The Royal Sportsman has changed beyond all recognition since Louis Naudi bought the 28-bedroom hotel in 1998.
Originally built as a coaching hotel in 1862, the property was owned by Trusthouse Forte and then Forte Hotels throughout the 1960s, 1970s and 1980s, before being taken over by a succession of owners who allowed it to fall into disrepair.
Naudi recalls the dilapidated state of the hotel upon moving in. "Beds were held up by books or bricks, headboards were screwed to the wall as they were not part of the beds, shower heads were broken and held together by Sellotape and remote TVs had no remote controls," he explains.
"I walked into the kitchen one morning to find the head chef cooking breakfast holding an umbrella above him. It transpired that if anyone in the room above took a shower, the water poured though the ceiling into the kitchen over the gas ring. It turned out that the bottom of the shower wall had disappeared and the handyman had stuffed the gap with cloth and newspapers!"
Naudi was not in a financial position to close the hotel for refurbishment, so took the decision to systematically and gradually work on the restoration of the hotel while it remained open.
In 1999, Naudi was awarded two grants totalling £70,000 from the then Welsh Tourist Board to help get the restoration under way. All other spending on the refurbishment - a total of £750,000 to date - has been paid for out of cash-flow with no additional borrowings.
Initially, the white exterior of the hotel was changed to burgundy and white, with new signage put in place to ensure that the building was clearly recognised as a hotel. Inside every room has been gradually stripped back to basics, redecorated and the furniture replaced. All work has been undertaken during the quieter trading months between November and February.
"The key design aim throughout has been to restore where possible and blend the original coaching inn features with comfort and modernisation," Naudi says. "For example, the original fireplaces in the bar and lounge were both restored and are now key features in the winter. I did not want the hotel to be a soulless place - it is a family hotel with warmth and I wanted customers to regard it as a home from home."
In the past year, the bar and dining room have been redecorated and by February 2010 all 28 bedrooms will have been redecorated.
Naudi strongly believes continual investment in the fabric of the hotel will give him a competitive advantage in the current recession. "Many hotels look tired through lack of investment, but the Royal Sportsman looks fresh and as a result will encourage guests to stay with us rather than another hotel."
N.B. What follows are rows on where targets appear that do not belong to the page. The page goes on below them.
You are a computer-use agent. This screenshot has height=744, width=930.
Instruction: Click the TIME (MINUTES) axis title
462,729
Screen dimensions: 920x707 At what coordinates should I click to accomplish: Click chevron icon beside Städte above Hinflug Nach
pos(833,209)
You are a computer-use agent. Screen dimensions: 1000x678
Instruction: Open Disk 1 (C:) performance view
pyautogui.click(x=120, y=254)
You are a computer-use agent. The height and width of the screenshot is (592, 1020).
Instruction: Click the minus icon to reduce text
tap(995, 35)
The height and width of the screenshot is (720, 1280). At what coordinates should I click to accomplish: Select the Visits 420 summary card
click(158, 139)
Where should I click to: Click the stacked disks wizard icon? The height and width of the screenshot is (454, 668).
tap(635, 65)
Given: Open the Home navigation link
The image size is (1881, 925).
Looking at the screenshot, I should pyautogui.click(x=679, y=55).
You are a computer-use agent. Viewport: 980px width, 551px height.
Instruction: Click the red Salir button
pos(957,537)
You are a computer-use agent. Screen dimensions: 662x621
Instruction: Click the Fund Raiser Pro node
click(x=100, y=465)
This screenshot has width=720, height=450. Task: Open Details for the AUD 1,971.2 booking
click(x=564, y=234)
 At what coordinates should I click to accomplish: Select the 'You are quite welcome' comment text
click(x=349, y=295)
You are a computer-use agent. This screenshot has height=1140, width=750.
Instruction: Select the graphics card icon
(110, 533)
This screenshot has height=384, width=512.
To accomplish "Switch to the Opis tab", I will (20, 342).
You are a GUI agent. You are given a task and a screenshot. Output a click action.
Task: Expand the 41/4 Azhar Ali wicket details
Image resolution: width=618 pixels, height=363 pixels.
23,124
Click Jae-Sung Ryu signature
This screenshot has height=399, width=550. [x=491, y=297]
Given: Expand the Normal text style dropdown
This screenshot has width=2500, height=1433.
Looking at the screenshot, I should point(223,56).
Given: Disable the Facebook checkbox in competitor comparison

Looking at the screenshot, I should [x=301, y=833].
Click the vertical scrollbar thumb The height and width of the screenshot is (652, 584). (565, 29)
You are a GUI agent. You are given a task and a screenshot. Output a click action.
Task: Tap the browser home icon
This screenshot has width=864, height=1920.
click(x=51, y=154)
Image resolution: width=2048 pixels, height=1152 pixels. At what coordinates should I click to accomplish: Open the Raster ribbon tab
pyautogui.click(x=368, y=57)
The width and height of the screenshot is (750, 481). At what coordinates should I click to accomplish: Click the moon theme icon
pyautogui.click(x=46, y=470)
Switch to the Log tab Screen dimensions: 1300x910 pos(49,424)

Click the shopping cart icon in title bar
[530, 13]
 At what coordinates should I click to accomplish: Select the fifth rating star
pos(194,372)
Mentor, Peter Birnie, an independent consultant and chief hotel and restaurant inspector for the AA, agrees with Naudi's sentiments. "It is not easy when you are balancing budgets with the operational needs of the hotel, but Louis has got it right," he says.
"Repeat business is the lifeblood of hotels like the Royal Sportsman and in order to keep guests coming back, the hotel needs to be kept looking good and inviting. Louis constantly makes sure everything is up to scratch and does not allow any element of the hotel to look shabby. Even the car park - which so often can be a tatty and neglected area, is clean and tidy, which creates a good first impression."
Constant rain and gales in November kept tourists away from Porthmadog - and the Royal Sportsman - in November. Corporate trade was also down, resulting in turnover falling by 11% for the month. Turnover for the year overall is up on 2008, but business has been inconsistent over the past 12 months.
Investments in the hotel's refurbishment and additional staff are currently ongoing to ensure the hotel is in the best possible position to welcome guests in 2010.
Beyond the Royal Sportsman, the Naudis are heavily involved in charity work for the local community and have sponsored a Christmas fair for Freshfields Animal Rescue Centre by donating £2,000. Louis is also working on a plan to save and turn around the fortunes of the local cinemas. "I find challenges outside of work to be invigorating," he says.